--- Begin Records supplied ---

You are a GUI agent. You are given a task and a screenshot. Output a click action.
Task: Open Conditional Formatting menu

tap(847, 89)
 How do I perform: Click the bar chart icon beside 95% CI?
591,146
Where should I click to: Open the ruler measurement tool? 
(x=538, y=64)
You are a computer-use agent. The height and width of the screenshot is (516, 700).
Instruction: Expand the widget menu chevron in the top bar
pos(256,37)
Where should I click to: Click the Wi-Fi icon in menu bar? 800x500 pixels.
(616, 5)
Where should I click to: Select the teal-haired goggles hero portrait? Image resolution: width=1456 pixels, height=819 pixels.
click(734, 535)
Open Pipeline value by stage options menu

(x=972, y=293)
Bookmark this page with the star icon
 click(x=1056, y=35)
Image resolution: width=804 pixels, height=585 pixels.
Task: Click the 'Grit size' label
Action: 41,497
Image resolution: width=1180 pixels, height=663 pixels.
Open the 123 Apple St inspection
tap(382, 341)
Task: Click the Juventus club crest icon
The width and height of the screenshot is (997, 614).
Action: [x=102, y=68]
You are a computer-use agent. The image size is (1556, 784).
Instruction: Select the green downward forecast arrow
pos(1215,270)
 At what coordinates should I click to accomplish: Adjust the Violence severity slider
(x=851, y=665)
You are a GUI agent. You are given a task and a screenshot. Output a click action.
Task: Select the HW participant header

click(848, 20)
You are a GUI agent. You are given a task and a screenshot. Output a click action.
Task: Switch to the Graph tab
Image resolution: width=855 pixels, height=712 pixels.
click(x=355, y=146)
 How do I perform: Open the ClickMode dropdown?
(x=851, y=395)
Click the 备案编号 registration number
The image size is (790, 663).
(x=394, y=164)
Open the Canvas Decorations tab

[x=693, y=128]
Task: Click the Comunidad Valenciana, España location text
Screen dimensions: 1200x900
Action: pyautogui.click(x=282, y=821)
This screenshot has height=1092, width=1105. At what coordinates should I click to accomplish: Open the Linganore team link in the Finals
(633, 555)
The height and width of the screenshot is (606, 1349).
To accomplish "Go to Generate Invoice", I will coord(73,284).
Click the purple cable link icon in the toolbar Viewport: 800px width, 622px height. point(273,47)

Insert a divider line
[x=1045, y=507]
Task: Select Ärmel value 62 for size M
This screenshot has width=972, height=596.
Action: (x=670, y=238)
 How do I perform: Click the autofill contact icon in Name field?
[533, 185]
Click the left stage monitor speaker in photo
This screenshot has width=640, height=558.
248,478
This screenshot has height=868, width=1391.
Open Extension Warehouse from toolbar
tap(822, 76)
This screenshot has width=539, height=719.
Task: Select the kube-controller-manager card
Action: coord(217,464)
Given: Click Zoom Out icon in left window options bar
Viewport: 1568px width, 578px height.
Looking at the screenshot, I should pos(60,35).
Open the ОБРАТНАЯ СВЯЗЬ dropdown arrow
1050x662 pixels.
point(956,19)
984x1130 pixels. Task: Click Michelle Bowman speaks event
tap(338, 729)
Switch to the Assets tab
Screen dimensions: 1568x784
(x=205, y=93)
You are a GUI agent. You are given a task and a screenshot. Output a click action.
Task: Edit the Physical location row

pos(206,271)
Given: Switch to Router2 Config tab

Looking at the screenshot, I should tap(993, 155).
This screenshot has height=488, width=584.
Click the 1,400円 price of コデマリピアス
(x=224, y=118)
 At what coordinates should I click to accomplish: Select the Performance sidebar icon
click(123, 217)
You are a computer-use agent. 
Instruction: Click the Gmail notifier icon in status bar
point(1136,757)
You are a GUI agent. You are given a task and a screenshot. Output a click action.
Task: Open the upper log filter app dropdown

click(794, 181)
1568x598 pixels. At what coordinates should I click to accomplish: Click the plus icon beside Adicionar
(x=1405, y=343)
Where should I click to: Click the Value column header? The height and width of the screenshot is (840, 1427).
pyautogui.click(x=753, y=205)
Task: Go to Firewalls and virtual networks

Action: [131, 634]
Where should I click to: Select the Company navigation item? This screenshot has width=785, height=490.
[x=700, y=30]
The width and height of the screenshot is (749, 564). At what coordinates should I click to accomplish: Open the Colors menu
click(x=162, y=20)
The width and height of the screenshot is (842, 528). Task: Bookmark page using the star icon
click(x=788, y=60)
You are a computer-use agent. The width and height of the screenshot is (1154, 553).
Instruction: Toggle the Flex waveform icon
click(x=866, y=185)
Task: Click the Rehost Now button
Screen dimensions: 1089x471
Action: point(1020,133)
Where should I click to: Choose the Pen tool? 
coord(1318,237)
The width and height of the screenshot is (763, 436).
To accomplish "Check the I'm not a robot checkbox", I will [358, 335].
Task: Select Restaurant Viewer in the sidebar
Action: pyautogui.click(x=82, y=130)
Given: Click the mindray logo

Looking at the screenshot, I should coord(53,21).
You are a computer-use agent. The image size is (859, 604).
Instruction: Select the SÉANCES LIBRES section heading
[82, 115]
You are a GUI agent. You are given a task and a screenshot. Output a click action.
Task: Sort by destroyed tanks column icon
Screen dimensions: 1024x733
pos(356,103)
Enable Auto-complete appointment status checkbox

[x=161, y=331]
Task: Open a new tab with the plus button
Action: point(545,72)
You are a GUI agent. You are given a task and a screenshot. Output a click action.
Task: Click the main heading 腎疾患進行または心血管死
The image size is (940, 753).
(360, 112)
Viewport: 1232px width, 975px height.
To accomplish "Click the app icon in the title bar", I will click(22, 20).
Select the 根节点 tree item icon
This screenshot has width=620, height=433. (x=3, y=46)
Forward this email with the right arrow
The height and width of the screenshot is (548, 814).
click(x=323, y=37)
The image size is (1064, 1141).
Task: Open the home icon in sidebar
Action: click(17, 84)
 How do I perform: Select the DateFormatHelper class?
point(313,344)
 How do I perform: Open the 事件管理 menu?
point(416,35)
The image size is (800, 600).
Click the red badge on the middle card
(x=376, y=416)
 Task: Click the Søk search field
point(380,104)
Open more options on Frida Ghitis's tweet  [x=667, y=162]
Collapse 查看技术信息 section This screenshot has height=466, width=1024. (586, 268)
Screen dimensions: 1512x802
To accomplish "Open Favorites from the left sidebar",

--- End Records supplied ---

Prompt: Retype the lines exactly as they stand, covering the stretch from the line containing "Given: Switch to Router2 Config tab" through the line containing "(x=1405, y=343)".

Response below:
Given: Switch to Router2 Config tab

Looking at the screenshot, I should tap(993, 155).
This screenshot has height=488, width=584.
Click the 1,400円 price of コデマリピアス
(x=224, y=118)
 At what coordinates should I click to accomplish: Select the Performance sidebar icon
click(123, 217)
You are a computer-use agent. 
Instruction: Click the Gmail notifier icon in status bar
point(1136,757)
You are a GUI agent. You are given a task and a screenshot. Output a click action.
Task: Open the upper log filter app dropdown

click(794, 181)
1568x598 pixels. At what coordinates should I click to accomplish: Click the plus icon beside Adicionar
(x=1405, y=343)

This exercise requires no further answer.